◆ **Exercise description**
Make an exact copy of the listing so that no picture is carried over.

◆ **Available data**
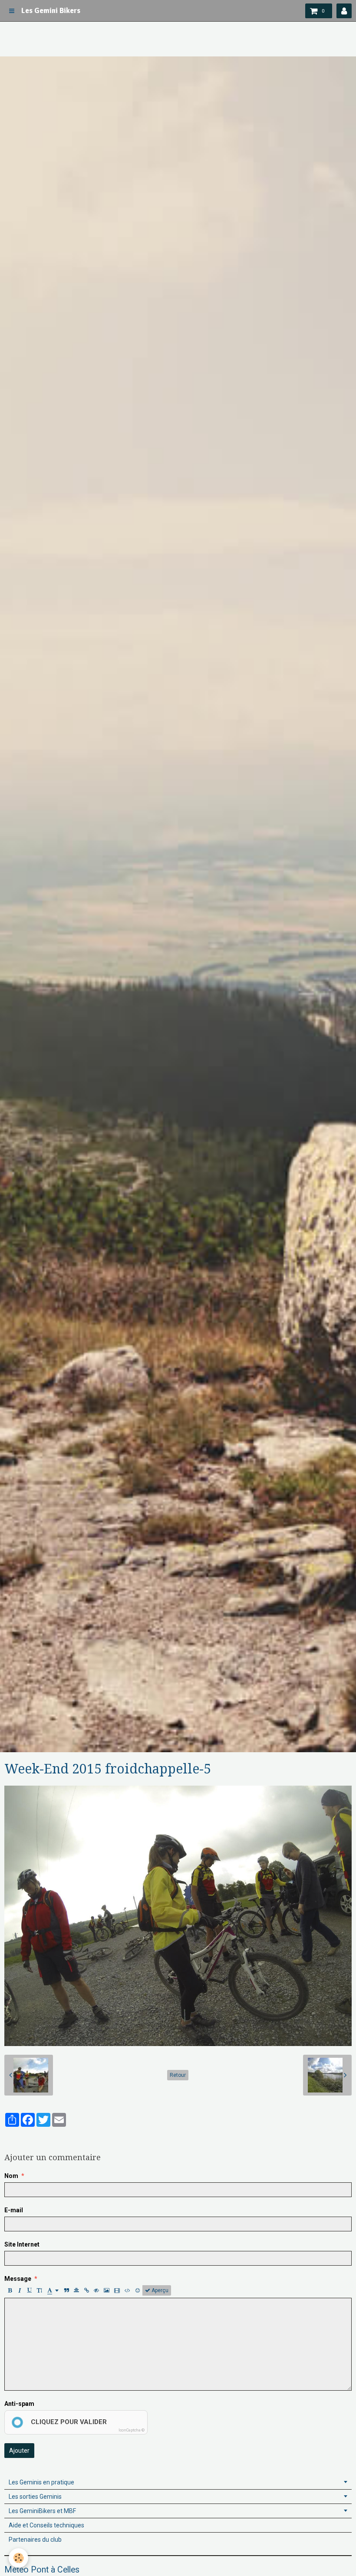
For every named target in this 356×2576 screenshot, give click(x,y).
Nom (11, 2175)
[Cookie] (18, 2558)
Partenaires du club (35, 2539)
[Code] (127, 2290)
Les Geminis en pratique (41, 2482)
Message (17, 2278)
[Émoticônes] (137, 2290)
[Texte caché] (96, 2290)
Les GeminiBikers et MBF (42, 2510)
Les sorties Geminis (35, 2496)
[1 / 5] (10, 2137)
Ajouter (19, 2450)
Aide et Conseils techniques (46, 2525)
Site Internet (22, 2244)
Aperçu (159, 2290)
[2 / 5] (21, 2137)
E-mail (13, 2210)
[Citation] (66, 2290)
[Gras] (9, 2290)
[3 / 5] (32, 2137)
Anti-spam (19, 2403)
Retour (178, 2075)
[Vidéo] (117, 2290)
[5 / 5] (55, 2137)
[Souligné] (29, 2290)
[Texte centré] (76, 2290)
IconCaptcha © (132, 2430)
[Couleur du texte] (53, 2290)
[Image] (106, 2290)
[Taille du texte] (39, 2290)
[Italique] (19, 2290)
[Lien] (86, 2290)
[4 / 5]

◆ **Expected answer**
For every named target in this 356×2576 screenshot, give click(x,y).
Nom (11, 2175)
[Cookie] (18, 2558)
Partenaires du club (35, 2539)
[Code] (127, 2290)
Les Geminis en pratique (41, 2482)
Message (17, 2278)
[Émoticônes] (137, 2290)
[Texte caché] (96, 2290)
Les GeminiBikers et MBF (42, 2510)
Les sorties Geminis (35, 2496)
[1 / 5] (10, 2137)
Ajouter (19, 2450)
Aide et Conseils techniques (46, 2525)
Site Internet (22, 2244)
Aperçu (159, 2290)
[2 / 5] (21, 2137)
E-mail (13, 2210)
[Citation] (66, 2290)
[Gras] (9, 2290)
[3 / 5] (32, 2137)
Anti-spam (19, 2403)
Retour (178, 2075)
[Vidéo] (117, 2290)
[5 / 5] (55, 2137)
[Souligné] (29, 2290)
[Texte centré] (76, 2290)
IconCaptcha © (132, 2430)
[Couleur du texte] (53, 2290)
[Image] (106, 2290)
[Taille du texte] (39, 2290)
[Italique] (19, 2290)
[Lien] (86, 2290)
[4 / 5]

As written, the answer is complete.